MMP-responsive transformation nanomaterials with IAP antagonist to boost immune checkpoint therapy

The clinical effect of immune checkpoint therapy is limited by the poor blocking efficiency of immune checkpoints and the insufficient infiltration of tumor-specific T cells. Here, we constructed enzyme-responsive PVA-peptide conjugates (PPCs) to achieve re-assembly with enhanced accumulation in the tumor region, enable enhanced PD-L1 occupancy and improve the blocking efficiency.
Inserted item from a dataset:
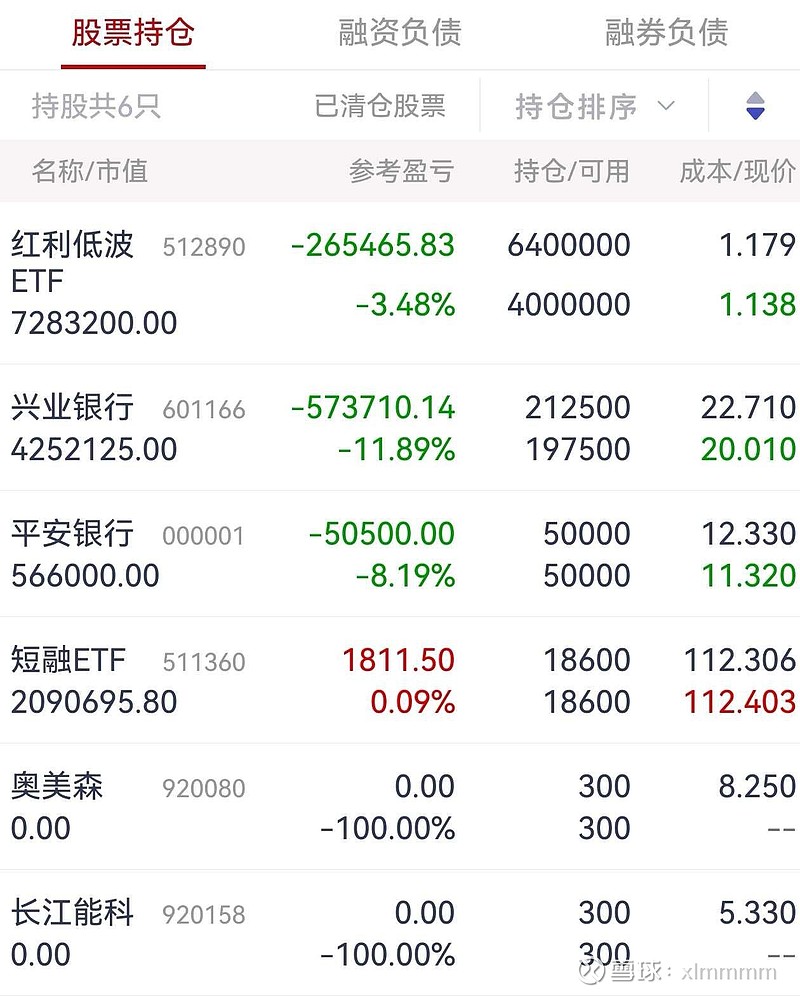Image resolution: width=800 pixels, height=996 pixels.
Task: Sort by the 持仓/可用 column header
Action: pos(572,171)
The self-assembled PPC-1 nanoparticles can enter tumor environment, whereas the enzyme-cleavable peptide was digested under overgenerated matrix metalloproteinases (MMP). The accumulated PPC-1 simultaneously transformed into β-sheet fibrous structures around the solid tumor and remained stable for over 96 h, which led to efficiently interrupting the PD-1/PD-L1 interaction. Upon introduction of the IAP antagonists, the non-classical NF-κB pathway of dendritic cells was activated and increased the infiltration of T cells in tumors. With the synergistic contribution of IAP antagonists from the substantial increase in expression of chemokines (CCL5 and CXCL9) and adequate T-cell infiltration in tumor sites, PPC-1 improved the biodistribution and accumulation of PD-L1 antagonists in tumor regions ultimately realizing higher-performance (P < 0.01) tumor growth inhibition efficiency (~80%) than PPC-2 group (~58%) in B16F10 tumor-bearing mice. The growth of the second tumor at the distal end was obviously inhibited (P < 0.01) after the resection of the primary tumor. The combined efficacy was similar to that observed in a Pan02 pancreatic cancer tumor model. This strategy aims to offer novel perspective for the development of locational assembly platforms in vivo and the optimal design of immune checkpoint combination therapy.